Exactly. And who can predict how the FL property tax laws will change over the next 30 years?
 
In fact, considering the strict laws and regulations regarding timeshares, it is likely ILLEGAL for them to collect dues in advance no matter what formula they use, even if they are putting the money into escrow.

Do the trust if you are that worried about paying the dues. Or, your heirs can just rent out some of their points each year to cover the cost of the dues so there is no out-of-pocket expense.

GPZ
:goodvibes
 
Someone mentioned a trust, which is what you'd need or an immediate annuity, but like someone else mentioned, you'd need to fund it with around $100,000 most likely to support the dues for the next 40+ years.

You mention paying $200/month, before you even think of setting up a trust or something like that, why wouldn't you at least consider just paying them in one payment each year instead of monthly, then its just one bill?

This is something that should be noted for anyone looking at buying into DVC, the purchase price is a small part of the overall expense of DVC. Sure the initial amount of buying in seems daunting, but the long term dues is much more of a financial impact.

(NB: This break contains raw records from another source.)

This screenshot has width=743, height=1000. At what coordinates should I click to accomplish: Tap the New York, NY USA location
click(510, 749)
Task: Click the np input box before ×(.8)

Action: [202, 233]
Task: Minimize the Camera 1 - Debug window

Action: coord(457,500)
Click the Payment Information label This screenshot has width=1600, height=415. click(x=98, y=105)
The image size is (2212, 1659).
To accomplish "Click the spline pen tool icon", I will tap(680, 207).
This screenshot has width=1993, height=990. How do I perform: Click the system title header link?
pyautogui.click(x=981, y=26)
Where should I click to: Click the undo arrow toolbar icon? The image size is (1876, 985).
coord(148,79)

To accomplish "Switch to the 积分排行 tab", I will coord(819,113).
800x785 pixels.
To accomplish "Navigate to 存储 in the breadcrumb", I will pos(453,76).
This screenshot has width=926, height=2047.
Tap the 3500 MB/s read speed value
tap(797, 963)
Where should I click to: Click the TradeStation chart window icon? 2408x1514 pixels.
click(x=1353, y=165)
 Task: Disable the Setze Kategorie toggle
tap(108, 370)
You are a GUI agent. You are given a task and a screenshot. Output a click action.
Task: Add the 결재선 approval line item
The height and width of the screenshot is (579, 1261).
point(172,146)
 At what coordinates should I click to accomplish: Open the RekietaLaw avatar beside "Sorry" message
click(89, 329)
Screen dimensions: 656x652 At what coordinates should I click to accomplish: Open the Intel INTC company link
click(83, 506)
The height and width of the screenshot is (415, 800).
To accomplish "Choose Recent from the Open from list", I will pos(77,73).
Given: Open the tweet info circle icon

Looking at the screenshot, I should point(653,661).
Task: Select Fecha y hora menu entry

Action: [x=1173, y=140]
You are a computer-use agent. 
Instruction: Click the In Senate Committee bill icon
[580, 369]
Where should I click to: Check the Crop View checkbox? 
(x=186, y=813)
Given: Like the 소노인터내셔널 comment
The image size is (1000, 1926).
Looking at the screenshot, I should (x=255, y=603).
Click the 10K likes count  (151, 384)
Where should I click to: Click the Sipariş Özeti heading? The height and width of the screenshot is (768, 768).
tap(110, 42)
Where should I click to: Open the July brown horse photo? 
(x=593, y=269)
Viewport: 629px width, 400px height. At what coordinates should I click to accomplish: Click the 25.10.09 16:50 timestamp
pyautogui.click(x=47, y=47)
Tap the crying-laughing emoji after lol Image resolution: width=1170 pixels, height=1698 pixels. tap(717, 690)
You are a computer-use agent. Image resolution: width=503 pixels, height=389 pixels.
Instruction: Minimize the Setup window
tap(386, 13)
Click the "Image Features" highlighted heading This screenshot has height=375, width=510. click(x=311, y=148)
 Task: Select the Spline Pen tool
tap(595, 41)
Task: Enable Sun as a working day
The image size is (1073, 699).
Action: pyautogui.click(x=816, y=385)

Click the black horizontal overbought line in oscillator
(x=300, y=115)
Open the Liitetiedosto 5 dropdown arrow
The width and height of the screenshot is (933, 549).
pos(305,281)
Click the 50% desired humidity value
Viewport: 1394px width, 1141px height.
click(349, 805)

This also debunks the idea that you cannot save money by financing DVC (not everyone uses this reason, but some do), sure it may delay your "payback" period, but it doesn't erase your long term. This is because paying an extra $5,000 - $10,000 in interest is a very small amount in comparison to the overall price (purchase and dues) for the next 40 - 50 years and if that's all that it took to swing the purchase from a "benefit to a loss", it wouldn't make sense to buy in.